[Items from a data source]
------------------------------------------------------------------------
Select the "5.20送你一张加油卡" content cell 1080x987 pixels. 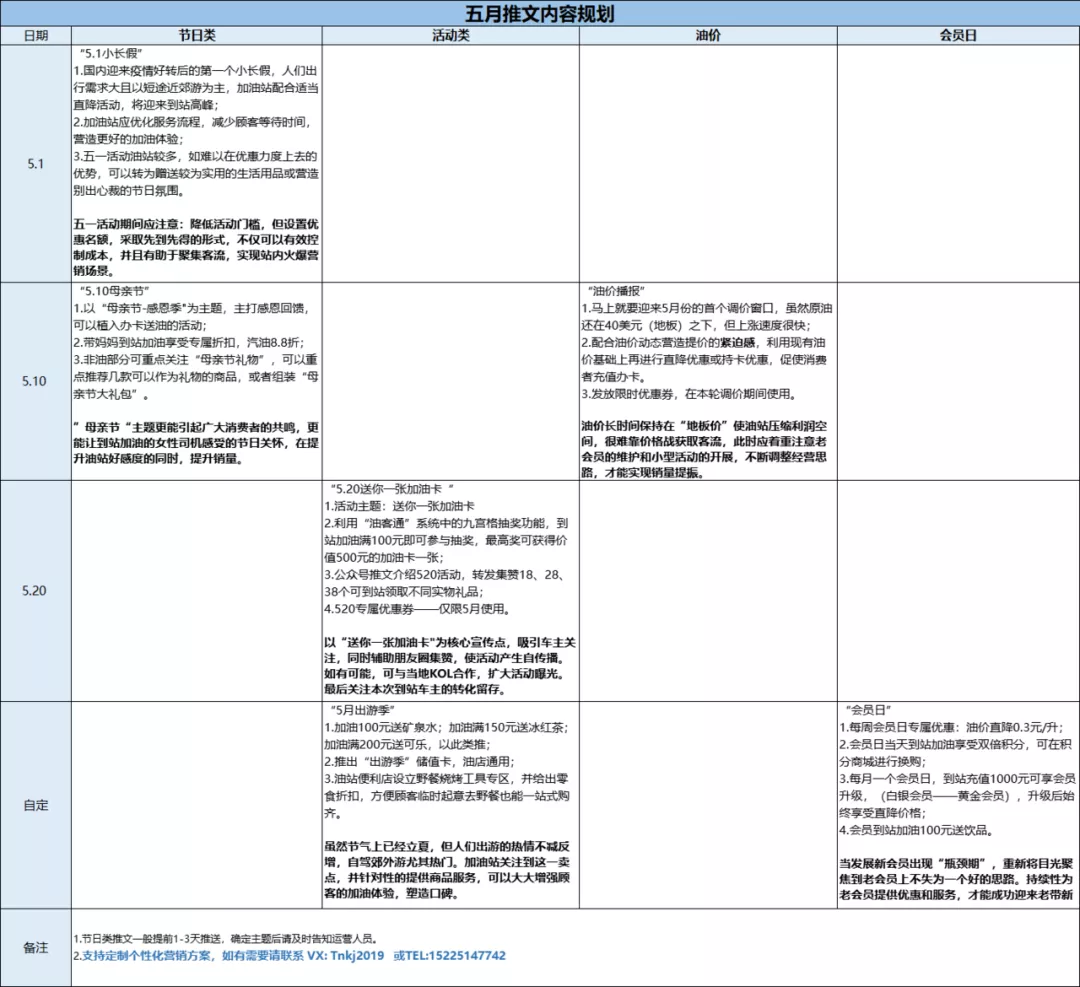tap(450, 590)
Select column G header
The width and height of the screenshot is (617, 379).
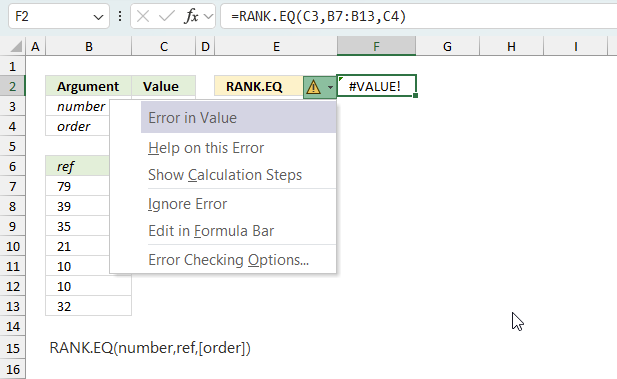(447, 47)
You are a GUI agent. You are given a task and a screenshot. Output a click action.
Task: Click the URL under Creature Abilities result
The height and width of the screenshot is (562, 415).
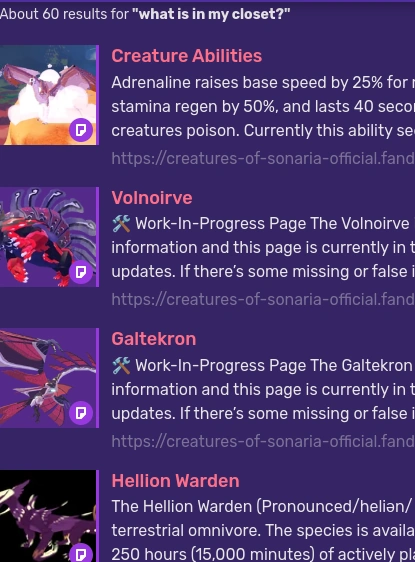(263, 158)
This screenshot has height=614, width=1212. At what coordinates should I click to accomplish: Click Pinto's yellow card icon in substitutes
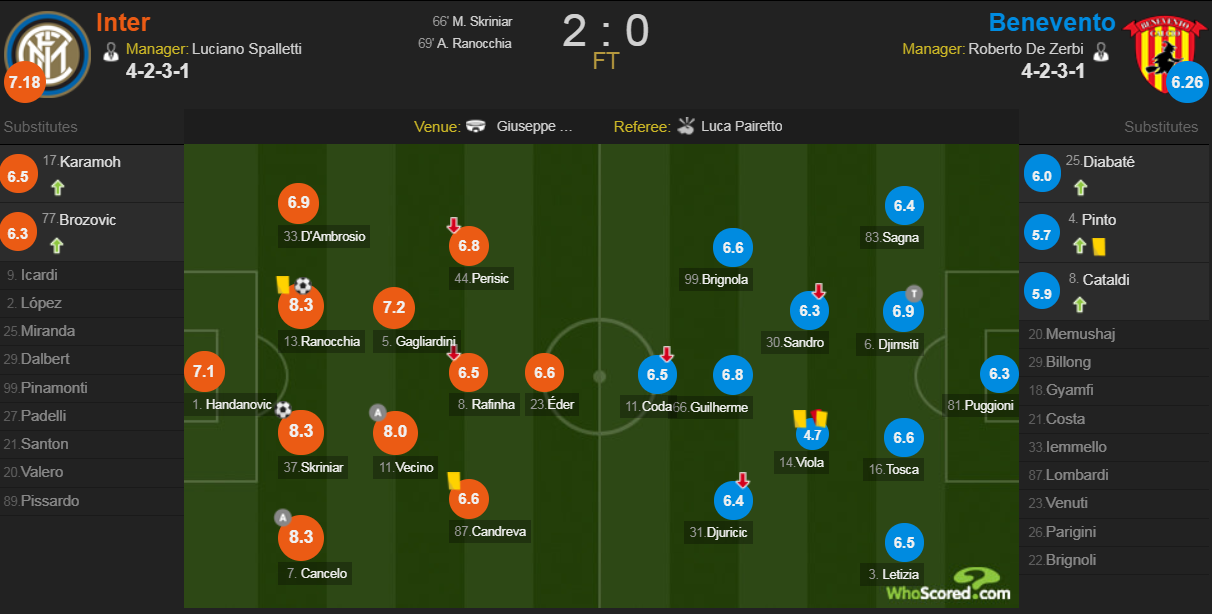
------------------------------------------------------------------------
[Task to carry out] Copy exactly the lines from the one containing "The height and" to the end of the records, both included, and leave the pictures out.

[Response]
The height and width of the screenshot is (562, 415).
(263, 158)
This screenshot has height=614, width=1212. At what coordinates should I click to accomplish: Click Pinto's yellow card icon in substitutes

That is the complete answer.